__Exercise requirements__
Below is a block of entries; repeat exactly the lines starting at the line that contains "Entries feed (13, 2514)" and ending at the line that contains "September 2024 (16, 1760)", both included.

::: Available data :::

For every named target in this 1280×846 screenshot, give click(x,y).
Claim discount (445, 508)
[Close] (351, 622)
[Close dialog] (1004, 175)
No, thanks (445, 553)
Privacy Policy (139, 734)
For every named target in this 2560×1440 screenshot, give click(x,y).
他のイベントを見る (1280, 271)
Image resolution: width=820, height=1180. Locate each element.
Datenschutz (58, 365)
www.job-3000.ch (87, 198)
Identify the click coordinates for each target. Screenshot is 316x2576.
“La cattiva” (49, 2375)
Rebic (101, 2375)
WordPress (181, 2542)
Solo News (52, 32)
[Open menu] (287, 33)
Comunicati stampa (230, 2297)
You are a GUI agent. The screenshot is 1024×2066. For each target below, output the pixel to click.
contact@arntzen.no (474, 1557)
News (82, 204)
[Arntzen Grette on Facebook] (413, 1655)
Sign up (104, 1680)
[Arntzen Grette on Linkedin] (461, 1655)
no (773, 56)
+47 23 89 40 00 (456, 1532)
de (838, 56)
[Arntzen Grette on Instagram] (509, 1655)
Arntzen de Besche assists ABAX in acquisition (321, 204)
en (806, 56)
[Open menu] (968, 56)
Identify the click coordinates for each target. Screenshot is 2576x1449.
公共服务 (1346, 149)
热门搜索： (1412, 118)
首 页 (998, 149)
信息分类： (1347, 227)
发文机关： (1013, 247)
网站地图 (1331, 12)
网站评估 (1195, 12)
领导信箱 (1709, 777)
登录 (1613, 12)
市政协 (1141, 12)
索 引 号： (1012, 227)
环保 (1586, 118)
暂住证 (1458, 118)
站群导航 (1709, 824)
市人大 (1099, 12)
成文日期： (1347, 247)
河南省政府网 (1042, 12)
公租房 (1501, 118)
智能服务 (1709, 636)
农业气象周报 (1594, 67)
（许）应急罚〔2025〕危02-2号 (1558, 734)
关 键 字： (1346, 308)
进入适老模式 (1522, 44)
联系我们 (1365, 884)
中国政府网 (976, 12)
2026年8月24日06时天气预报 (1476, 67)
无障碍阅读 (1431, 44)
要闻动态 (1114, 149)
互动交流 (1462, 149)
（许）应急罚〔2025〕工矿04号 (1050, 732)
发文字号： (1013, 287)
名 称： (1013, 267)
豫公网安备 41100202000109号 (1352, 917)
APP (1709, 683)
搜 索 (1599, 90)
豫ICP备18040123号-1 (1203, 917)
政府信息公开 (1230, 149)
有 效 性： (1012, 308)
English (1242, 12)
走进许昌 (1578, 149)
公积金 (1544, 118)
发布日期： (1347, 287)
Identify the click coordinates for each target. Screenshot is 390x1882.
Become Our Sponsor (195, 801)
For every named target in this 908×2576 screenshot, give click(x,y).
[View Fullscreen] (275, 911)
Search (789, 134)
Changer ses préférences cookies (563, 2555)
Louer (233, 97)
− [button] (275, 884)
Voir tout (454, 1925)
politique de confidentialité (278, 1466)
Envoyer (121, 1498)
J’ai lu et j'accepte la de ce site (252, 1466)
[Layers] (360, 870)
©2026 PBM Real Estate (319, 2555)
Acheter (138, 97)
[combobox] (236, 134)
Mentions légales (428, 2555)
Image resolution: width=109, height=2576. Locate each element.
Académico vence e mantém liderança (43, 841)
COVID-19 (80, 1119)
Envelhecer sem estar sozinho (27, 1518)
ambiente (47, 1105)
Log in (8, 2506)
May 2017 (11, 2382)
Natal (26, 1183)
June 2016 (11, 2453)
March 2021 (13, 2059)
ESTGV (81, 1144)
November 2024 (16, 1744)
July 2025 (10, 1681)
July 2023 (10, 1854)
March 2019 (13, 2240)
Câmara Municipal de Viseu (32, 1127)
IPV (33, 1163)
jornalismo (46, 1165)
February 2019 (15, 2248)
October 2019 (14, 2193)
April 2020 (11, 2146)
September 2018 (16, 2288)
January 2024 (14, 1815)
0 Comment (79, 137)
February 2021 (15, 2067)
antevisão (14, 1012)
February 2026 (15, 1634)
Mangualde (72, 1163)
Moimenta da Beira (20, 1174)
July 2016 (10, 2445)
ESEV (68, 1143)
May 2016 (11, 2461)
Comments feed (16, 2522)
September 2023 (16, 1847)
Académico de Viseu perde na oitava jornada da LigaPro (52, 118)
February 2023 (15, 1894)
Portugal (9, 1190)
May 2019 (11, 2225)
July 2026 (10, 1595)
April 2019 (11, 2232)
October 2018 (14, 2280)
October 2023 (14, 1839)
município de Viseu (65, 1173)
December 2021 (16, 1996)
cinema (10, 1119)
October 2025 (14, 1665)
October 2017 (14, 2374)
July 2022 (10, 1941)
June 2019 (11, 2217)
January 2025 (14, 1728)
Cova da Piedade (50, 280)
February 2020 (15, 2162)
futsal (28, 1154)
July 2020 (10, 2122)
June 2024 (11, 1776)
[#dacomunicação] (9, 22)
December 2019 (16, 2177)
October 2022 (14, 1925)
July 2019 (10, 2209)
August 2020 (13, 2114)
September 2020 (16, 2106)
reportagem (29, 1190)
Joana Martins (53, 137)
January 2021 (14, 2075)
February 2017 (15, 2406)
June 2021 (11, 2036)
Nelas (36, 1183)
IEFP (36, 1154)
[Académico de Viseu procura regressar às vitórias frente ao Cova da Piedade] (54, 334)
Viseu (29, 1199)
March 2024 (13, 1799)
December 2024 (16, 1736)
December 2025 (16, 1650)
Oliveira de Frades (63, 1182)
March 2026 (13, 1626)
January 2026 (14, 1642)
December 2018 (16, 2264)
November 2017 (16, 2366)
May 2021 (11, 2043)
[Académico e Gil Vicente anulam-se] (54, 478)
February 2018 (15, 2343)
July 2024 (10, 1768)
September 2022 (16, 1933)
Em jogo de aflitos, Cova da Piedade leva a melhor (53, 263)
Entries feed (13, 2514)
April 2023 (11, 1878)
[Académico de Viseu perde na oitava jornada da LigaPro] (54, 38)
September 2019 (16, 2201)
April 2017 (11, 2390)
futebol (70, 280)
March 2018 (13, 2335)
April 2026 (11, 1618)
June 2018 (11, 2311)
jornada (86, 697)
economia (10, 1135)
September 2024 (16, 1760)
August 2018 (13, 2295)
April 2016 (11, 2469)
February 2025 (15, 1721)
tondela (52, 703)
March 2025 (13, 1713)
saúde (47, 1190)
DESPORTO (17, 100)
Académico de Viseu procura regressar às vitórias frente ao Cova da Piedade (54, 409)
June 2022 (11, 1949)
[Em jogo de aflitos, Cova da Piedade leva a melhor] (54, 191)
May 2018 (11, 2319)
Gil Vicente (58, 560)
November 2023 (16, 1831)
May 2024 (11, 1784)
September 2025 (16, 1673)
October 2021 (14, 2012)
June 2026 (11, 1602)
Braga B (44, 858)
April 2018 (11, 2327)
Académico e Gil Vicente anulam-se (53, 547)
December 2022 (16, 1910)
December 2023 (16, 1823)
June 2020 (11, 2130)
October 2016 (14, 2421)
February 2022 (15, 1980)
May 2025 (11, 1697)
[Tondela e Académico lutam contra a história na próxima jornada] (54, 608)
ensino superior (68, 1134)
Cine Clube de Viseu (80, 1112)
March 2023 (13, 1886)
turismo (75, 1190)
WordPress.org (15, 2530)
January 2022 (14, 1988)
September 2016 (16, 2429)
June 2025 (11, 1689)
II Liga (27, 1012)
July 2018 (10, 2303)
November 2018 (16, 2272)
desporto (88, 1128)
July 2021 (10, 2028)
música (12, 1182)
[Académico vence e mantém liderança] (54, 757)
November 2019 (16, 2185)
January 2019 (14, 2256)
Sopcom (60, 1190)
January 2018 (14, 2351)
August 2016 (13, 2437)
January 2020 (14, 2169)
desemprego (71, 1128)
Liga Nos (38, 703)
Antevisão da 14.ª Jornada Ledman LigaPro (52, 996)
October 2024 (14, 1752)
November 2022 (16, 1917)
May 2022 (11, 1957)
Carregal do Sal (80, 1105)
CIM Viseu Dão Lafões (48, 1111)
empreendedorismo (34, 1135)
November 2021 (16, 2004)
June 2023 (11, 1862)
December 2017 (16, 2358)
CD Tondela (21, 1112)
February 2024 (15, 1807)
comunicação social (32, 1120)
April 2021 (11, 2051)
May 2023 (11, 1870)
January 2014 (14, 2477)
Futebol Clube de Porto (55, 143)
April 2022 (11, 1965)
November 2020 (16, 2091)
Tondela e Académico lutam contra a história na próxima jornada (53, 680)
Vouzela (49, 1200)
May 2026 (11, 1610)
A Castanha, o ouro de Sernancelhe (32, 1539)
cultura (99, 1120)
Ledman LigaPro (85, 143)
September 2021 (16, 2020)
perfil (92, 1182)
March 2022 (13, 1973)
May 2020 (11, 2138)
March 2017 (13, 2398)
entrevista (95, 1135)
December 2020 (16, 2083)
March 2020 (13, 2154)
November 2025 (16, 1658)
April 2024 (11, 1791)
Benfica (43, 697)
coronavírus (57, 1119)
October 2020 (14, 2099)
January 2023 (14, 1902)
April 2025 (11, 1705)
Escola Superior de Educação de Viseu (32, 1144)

:::

__Response__
Entries feed (13, 2514)
April 2023 (11, 1878)
[Académico de Viseu perde na oitava jornada da LigaPro] (54, 38)
September 2019 (16, 2201)
April 2017 (11, 2390)
futebol (70, 280)
March 2018 (13, 2335)
April 2026 (11, 1618)
June 2018 (11, 2311)
jornada (86, 697)
economia (10, 1135)
September 2024 (16, 1760)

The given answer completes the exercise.